Your objective: The required result is an exact copy of the lines from the one containing "Task: Click the" to the last line of the records, both ends included, without pictures.
*** Begin section ***
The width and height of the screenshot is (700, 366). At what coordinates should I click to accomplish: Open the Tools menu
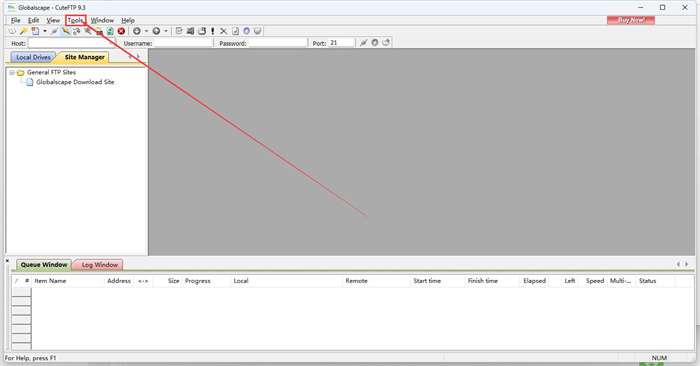pos(75,20)
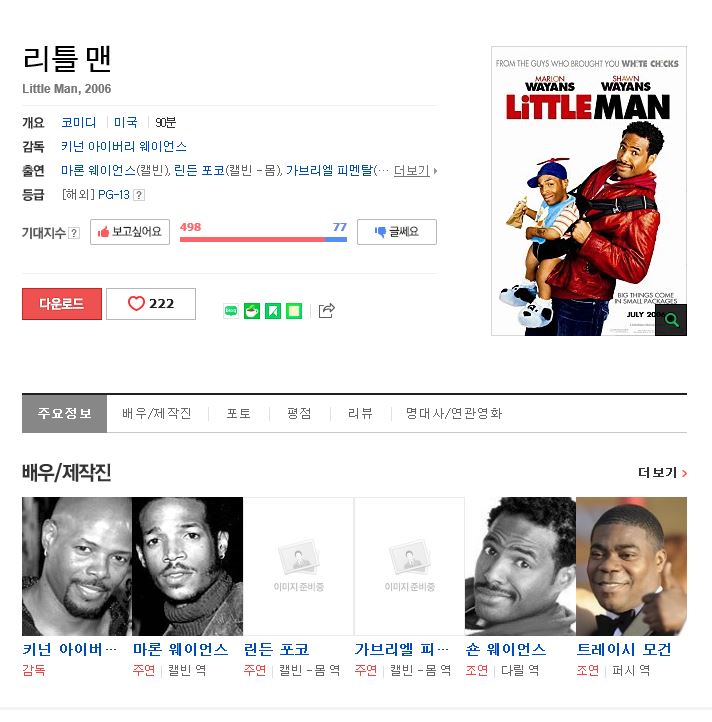Click the yellow memo share icon
712x722 pixels.
click(294, 311)
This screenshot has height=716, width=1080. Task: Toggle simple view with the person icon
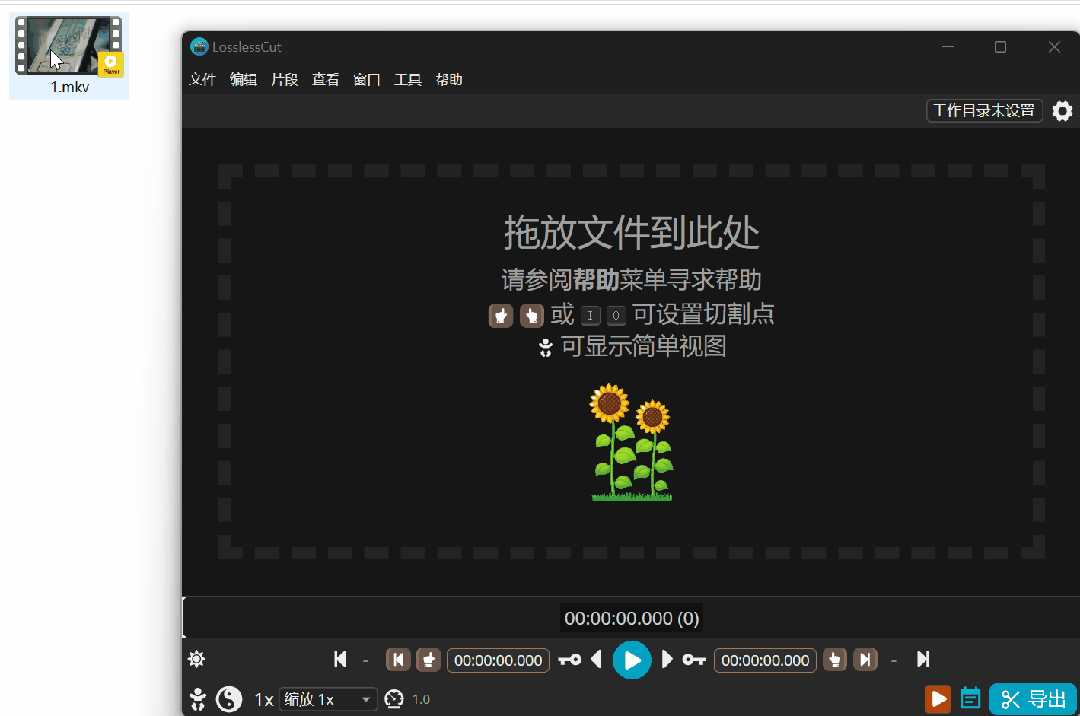[197, 698]
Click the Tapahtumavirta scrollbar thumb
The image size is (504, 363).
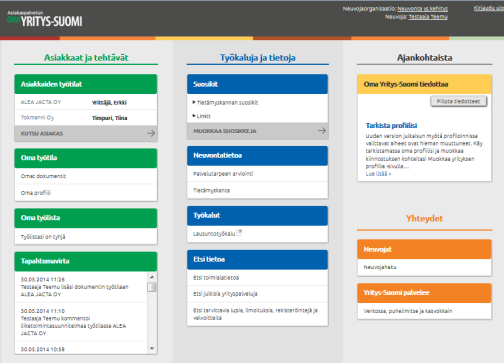coord(152,287)
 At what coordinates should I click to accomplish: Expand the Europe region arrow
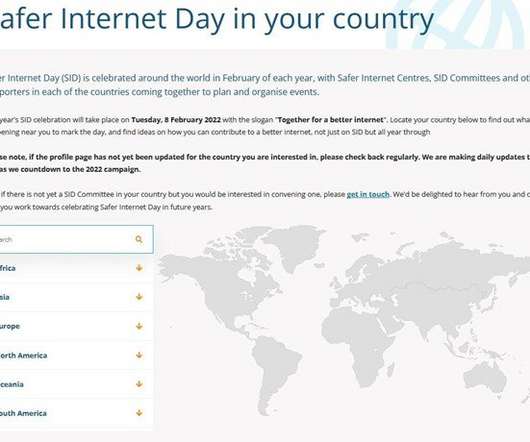pos(139,326)
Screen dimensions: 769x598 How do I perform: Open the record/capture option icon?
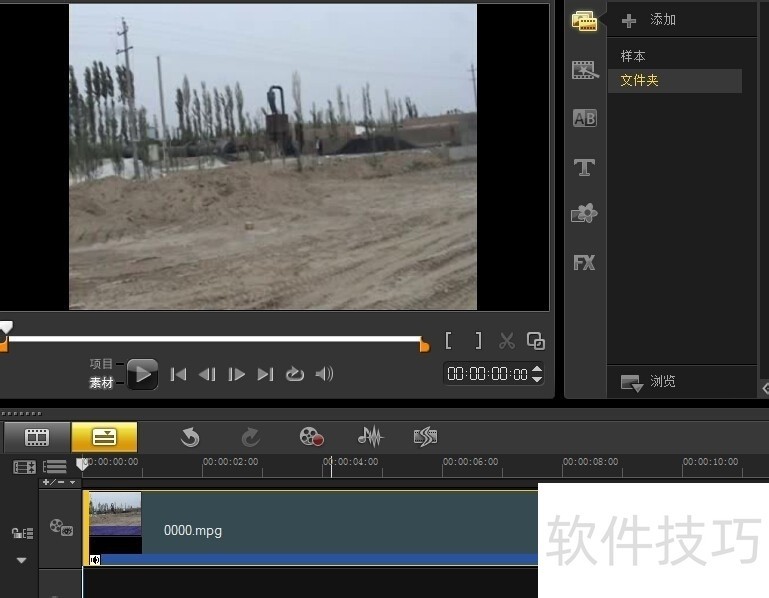(312, 437)
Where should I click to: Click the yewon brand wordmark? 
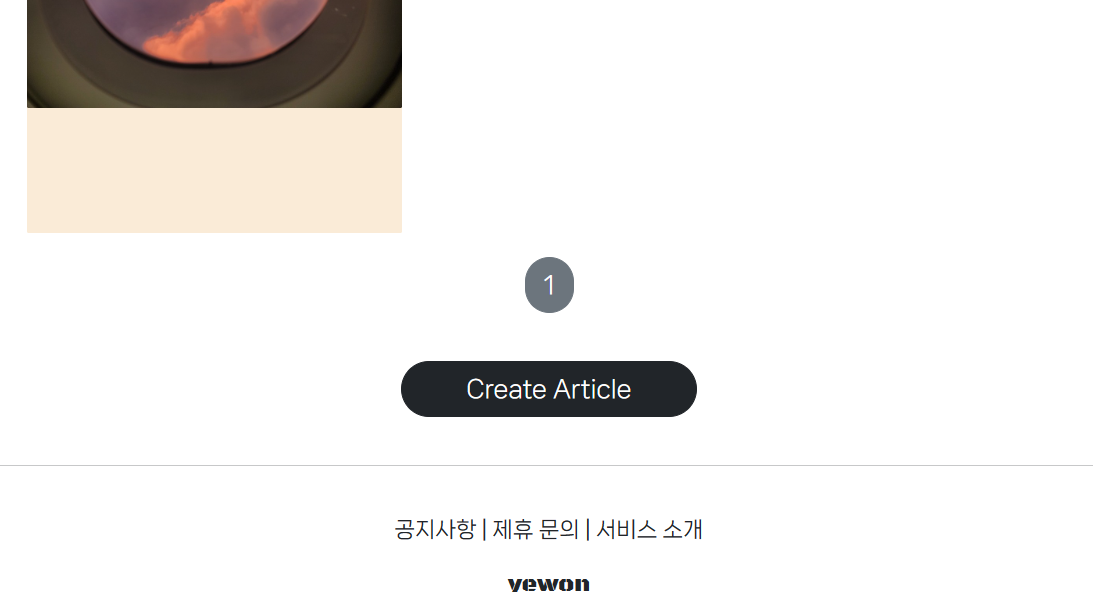(549, 584)
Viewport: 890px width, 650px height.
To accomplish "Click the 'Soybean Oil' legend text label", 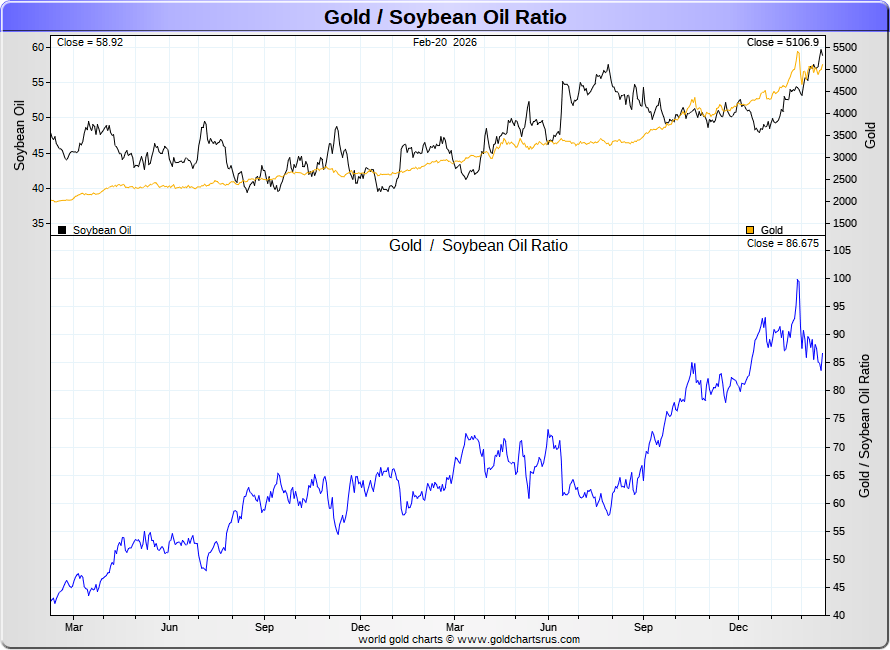I will [102, 230].

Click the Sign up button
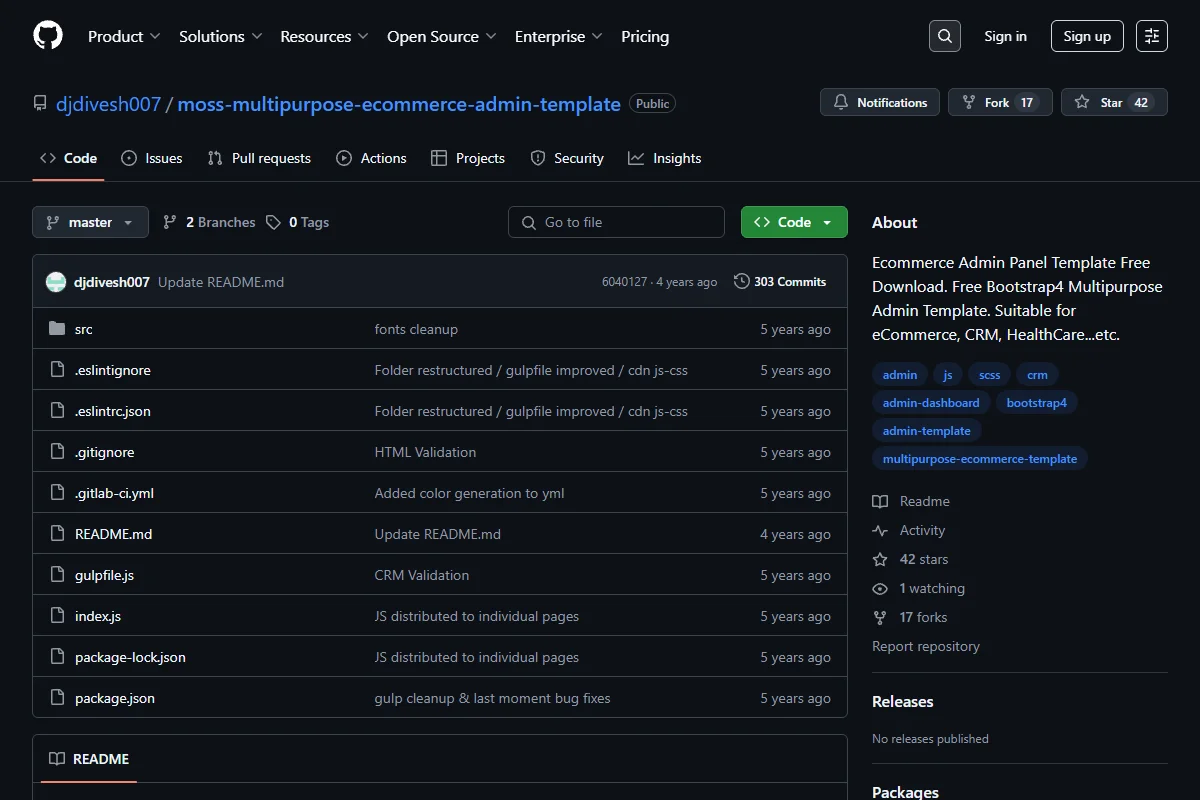pyautogui.click(x=1087, y=36)
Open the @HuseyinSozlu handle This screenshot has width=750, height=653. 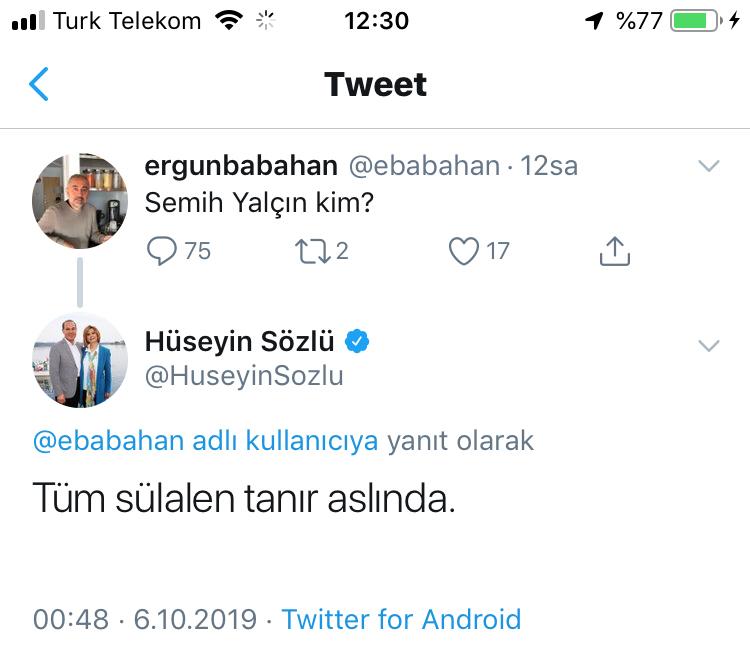[244, 376]
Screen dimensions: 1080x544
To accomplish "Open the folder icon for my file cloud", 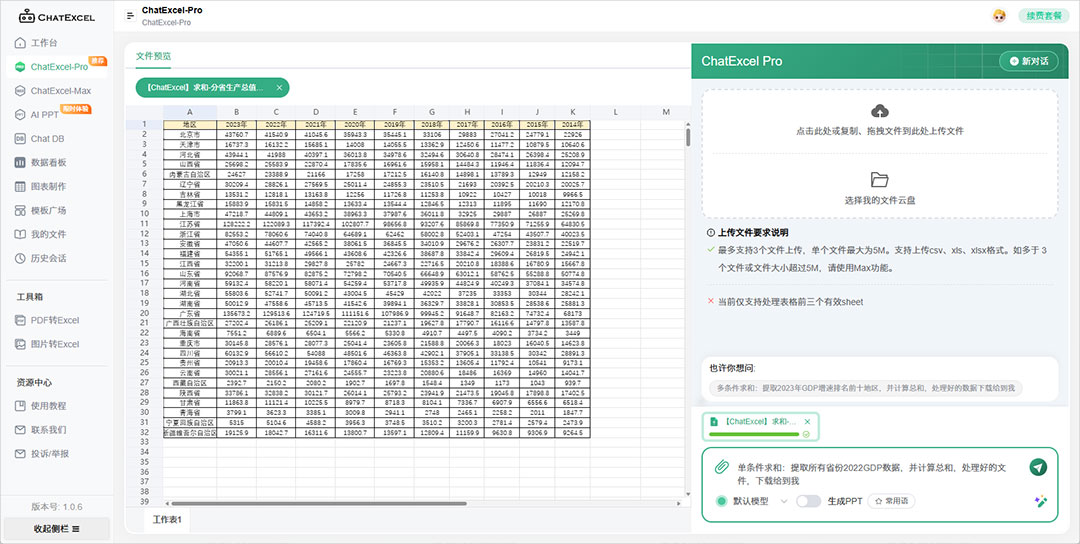I will pos(880,180).
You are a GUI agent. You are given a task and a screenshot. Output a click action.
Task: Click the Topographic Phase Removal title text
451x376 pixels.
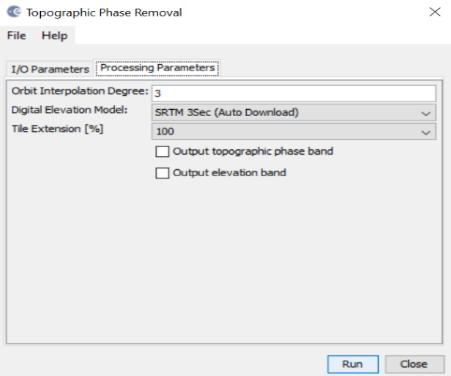(104, 13)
*** End section ***
Written answer:
Task: Click the Topographic Phase Removal title text
451x376 pixels.
(104, 13)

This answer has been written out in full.